Opinion
No. 570042/12.
2012-08-29
Defendant appeals from an order of the Civil Court of the City of New York, Bronx County (Fernando Tapia, J.), entered March 17, 2011, which denied its motion for summary judgment dismissing the complaint.
Present: LOWE, III, P.J., HUNTER, Jr., J.
PER CURIAM.
Order (Fernando Tapia, J.), entered March 17, 2011, affirmed, with $10 costs.

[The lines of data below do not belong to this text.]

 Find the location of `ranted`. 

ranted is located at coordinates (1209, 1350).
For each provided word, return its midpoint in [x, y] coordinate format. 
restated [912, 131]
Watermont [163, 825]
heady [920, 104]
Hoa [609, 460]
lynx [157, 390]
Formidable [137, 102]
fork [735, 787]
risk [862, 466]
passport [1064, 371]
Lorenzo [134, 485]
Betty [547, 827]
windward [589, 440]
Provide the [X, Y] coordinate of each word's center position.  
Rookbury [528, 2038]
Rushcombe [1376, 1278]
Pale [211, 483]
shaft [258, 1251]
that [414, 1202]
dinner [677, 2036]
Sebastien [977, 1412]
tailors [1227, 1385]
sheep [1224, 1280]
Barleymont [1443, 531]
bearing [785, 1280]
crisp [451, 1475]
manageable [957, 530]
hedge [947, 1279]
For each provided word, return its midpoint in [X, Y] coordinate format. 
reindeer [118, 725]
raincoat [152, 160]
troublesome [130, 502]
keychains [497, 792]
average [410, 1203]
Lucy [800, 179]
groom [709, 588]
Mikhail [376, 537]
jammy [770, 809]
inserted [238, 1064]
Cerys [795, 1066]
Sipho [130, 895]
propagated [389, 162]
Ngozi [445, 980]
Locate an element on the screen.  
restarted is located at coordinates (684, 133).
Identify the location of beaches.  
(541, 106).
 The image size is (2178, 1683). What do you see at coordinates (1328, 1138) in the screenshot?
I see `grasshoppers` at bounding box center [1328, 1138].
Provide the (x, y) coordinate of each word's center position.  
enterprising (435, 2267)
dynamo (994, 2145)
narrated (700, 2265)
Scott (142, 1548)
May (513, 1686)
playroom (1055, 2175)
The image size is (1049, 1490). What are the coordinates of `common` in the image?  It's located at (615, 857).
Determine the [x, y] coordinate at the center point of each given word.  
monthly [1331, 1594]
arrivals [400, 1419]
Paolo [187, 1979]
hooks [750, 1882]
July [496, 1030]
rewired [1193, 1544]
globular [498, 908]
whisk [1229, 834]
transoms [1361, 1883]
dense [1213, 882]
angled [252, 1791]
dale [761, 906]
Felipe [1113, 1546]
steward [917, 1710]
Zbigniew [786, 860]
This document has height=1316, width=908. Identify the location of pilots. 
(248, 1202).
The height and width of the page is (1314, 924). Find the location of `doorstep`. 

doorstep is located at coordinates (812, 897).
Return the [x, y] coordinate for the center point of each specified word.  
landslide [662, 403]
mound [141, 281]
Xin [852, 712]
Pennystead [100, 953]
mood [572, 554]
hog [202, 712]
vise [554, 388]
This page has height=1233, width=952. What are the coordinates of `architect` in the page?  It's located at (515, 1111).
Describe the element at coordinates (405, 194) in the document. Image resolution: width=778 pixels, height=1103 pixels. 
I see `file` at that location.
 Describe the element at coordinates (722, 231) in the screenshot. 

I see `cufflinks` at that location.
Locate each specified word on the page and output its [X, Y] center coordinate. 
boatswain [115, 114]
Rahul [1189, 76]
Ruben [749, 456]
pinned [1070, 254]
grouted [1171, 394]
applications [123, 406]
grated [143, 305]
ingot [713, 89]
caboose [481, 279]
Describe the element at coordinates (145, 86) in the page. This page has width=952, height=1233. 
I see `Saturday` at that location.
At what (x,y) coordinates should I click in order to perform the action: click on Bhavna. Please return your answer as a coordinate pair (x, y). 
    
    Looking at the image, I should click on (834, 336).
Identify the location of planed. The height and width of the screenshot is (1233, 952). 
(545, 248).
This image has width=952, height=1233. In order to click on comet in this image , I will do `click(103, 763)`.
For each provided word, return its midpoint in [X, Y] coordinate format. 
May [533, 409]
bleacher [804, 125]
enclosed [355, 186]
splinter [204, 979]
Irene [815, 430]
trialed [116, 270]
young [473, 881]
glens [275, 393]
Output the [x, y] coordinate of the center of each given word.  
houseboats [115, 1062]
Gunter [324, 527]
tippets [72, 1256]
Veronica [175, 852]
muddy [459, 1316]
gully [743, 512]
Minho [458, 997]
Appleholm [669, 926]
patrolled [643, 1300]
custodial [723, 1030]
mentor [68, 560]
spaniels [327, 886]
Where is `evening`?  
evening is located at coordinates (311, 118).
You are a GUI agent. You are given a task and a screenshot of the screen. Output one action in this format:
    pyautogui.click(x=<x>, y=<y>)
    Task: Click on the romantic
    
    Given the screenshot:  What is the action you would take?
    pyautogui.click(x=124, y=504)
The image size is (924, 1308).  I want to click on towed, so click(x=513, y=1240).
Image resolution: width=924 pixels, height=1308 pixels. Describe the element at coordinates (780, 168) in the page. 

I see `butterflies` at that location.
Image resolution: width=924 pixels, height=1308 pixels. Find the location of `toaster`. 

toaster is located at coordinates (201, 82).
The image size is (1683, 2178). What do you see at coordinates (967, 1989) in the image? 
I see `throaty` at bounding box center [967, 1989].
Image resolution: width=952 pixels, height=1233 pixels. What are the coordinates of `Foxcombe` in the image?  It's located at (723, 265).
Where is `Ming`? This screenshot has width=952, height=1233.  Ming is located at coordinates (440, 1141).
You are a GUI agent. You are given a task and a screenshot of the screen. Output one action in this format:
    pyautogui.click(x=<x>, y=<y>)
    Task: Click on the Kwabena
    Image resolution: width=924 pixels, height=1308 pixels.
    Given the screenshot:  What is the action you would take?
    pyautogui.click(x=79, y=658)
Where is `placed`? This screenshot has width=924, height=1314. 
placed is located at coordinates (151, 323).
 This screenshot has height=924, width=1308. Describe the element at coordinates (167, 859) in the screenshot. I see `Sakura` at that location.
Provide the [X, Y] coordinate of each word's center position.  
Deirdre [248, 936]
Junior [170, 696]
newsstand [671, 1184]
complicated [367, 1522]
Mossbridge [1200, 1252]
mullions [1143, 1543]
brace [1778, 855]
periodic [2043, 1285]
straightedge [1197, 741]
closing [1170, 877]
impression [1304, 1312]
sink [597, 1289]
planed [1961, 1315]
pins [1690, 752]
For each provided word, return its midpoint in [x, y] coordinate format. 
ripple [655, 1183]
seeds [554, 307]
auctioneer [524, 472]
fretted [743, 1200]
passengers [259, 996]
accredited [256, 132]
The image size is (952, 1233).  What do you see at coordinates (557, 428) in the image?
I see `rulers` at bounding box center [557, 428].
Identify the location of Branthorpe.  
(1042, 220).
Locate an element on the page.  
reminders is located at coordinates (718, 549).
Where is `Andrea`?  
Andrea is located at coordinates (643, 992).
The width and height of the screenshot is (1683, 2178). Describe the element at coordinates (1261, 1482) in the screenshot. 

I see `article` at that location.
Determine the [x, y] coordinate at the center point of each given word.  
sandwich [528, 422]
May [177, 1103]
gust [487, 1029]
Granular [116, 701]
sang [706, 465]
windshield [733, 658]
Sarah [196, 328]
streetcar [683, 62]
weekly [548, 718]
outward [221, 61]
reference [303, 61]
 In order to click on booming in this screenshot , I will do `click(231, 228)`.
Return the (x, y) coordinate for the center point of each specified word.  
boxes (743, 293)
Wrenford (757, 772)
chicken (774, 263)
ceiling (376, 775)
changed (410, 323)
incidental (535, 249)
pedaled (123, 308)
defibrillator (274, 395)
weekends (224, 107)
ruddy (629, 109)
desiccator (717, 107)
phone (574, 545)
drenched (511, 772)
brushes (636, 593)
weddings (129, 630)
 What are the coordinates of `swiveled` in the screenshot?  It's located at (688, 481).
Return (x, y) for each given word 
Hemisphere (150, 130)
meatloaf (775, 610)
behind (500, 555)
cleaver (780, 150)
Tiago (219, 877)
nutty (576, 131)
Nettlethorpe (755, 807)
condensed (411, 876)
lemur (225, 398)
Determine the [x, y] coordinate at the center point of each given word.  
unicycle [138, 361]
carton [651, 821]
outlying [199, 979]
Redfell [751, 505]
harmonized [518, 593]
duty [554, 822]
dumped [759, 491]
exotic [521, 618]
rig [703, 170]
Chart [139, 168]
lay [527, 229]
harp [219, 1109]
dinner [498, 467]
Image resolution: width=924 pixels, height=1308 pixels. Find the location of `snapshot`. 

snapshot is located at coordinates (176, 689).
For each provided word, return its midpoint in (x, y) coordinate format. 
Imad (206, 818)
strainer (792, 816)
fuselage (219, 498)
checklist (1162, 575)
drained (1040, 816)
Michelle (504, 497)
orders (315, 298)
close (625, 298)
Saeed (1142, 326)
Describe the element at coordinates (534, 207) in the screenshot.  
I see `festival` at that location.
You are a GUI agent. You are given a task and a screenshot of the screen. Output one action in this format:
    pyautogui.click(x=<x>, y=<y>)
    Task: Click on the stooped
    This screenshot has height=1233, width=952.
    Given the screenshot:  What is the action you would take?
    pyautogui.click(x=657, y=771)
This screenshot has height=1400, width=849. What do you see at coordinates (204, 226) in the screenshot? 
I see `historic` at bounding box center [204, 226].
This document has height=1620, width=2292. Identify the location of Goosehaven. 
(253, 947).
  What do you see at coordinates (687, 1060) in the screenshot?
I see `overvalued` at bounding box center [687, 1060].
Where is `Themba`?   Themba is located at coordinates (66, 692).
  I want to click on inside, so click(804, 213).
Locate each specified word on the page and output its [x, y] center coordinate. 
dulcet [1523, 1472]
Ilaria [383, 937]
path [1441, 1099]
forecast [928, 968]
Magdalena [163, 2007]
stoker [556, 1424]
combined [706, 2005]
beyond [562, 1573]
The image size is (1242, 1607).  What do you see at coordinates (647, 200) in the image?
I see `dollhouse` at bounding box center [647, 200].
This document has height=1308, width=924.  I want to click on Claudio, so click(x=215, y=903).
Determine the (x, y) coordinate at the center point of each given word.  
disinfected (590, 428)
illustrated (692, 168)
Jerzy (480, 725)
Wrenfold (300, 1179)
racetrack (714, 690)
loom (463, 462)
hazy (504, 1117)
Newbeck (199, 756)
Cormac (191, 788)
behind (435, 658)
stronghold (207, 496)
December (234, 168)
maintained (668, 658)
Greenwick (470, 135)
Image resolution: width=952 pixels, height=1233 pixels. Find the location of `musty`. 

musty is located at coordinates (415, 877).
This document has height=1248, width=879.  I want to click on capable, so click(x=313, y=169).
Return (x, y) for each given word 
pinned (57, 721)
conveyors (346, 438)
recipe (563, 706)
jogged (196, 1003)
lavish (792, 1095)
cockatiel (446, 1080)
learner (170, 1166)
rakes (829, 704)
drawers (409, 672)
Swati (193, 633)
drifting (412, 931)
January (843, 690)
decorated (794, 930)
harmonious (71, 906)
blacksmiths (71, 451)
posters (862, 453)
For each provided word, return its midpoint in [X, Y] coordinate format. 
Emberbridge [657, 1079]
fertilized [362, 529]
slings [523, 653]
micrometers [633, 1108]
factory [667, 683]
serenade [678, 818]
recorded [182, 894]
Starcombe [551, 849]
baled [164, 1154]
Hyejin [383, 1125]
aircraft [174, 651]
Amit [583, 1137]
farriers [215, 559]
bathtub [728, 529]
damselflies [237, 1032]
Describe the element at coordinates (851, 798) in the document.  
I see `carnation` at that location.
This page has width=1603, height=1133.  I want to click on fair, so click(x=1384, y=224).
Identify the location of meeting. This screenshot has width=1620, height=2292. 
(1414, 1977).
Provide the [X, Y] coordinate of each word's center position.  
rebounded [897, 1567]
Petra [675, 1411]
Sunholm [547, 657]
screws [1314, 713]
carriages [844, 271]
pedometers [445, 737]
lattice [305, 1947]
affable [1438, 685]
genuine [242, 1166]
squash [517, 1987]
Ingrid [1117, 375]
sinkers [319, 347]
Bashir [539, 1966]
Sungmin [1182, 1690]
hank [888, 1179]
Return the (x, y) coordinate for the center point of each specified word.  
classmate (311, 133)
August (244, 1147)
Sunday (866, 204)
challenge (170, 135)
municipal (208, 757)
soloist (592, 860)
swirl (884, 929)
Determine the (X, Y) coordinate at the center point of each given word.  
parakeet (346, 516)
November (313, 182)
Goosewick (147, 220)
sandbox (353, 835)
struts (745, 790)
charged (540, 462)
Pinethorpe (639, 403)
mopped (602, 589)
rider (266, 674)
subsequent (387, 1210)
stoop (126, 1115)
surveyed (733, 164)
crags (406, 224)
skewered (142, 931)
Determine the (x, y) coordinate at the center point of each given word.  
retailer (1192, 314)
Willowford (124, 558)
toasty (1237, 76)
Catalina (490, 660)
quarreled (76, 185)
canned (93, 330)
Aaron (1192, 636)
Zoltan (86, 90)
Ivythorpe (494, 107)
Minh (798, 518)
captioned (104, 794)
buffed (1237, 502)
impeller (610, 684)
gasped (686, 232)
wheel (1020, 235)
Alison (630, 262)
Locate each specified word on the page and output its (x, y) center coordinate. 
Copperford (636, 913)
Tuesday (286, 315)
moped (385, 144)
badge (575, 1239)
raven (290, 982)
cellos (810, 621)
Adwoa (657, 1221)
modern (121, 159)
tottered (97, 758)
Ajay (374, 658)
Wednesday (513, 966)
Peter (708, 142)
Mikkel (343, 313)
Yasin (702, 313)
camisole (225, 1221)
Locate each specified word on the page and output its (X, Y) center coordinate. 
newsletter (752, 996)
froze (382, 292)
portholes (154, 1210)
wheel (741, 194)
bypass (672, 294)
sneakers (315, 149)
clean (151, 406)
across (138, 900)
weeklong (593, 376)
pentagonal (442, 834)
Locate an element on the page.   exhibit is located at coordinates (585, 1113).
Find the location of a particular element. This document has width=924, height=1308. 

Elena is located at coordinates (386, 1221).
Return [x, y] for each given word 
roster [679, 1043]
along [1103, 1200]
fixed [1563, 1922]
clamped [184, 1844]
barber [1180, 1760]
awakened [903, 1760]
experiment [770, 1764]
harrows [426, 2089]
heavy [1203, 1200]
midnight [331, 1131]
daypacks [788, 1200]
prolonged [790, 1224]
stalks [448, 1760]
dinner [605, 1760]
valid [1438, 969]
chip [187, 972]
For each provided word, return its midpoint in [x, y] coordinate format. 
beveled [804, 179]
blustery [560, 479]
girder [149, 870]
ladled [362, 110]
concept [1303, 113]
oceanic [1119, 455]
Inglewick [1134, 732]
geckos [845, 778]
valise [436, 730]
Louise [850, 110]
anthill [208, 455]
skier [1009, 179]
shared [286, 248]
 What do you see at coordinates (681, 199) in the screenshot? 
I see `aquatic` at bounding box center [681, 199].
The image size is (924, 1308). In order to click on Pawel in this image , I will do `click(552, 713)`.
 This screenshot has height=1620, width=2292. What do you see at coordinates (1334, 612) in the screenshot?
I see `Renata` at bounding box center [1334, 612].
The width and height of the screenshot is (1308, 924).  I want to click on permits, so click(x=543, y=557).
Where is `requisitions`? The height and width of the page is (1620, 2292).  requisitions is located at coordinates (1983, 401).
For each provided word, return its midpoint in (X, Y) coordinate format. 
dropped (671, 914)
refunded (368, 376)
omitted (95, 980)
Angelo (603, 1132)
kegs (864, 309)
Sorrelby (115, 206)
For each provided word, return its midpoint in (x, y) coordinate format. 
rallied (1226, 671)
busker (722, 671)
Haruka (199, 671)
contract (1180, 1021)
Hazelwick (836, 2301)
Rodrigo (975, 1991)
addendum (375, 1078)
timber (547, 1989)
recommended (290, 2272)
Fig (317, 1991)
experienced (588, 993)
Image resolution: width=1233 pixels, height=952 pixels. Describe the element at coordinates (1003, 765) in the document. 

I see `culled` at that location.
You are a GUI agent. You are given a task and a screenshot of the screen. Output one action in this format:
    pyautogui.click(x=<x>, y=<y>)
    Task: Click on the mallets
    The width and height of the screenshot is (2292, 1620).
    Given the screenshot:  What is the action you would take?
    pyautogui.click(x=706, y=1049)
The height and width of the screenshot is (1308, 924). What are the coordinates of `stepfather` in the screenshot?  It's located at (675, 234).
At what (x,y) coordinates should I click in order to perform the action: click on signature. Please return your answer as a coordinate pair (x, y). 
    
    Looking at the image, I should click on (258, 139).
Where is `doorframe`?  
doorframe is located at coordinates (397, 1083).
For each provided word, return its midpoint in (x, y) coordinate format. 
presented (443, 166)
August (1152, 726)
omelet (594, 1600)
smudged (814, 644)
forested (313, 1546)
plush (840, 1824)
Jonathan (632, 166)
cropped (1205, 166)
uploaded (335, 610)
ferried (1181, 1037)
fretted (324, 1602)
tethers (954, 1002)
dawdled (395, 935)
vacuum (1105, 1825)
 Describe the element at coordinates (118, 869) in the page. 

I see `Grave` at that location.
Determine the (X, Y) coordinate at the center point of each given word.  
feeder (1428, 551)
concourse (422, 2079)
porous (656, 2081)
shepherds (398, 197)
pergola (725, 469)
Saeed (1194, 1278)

This action, seeking recovery of first-party no-fault benefits, is not ripe for summary dismissal. Defendant MVAIC failed to eliminate all triable issues with respect to whether plaintiff's assignor filed a timely notice of intention to file a claim, since defendant's own evidence was conflicting as to the date it received the notice ( see generally Winegrad v. New York Univ. Med. Center, 64 N.Y.2d 851, 853 [1985];Center Candy, Inc. v. CJB Food Mart, Inc., 50 AD3d 723 [2008] ). Nor did defendant meet its threshold burden to establish that plaintiff's assignor was not a “qualified person” entitled to no-fault coverage ( see Englington Med., P.C. v. Motor Veh. Acc. Indem. Corp., 81 AD3d 223, 229 [2011];Matter of MVAIC v. Interboro Med. Care & Diagnostic PC, 73 AD3d 667 [2010] ). On this record, and given that defendant's own proof includes a denial of claim form from the putative insurer-stating that the vehicle in which plaintiff's assignor was a passenger was not insured on the date of the underlying accident-defendant failed to meet its threshold burden to establish that there was a policy of insurance in effect at the time of the accident ( see Pomona Med. Diagnostic v. MVAIC, 30 Misc.3d 132[A], 2011 N.Y. Slip Op 50042[U][App Term, 1st Dept 2011] ).
We have considered and rejected defendant's remaining arguments.
THIS CONSTITUTES THE DECISION AND ORDER OF THE COURT.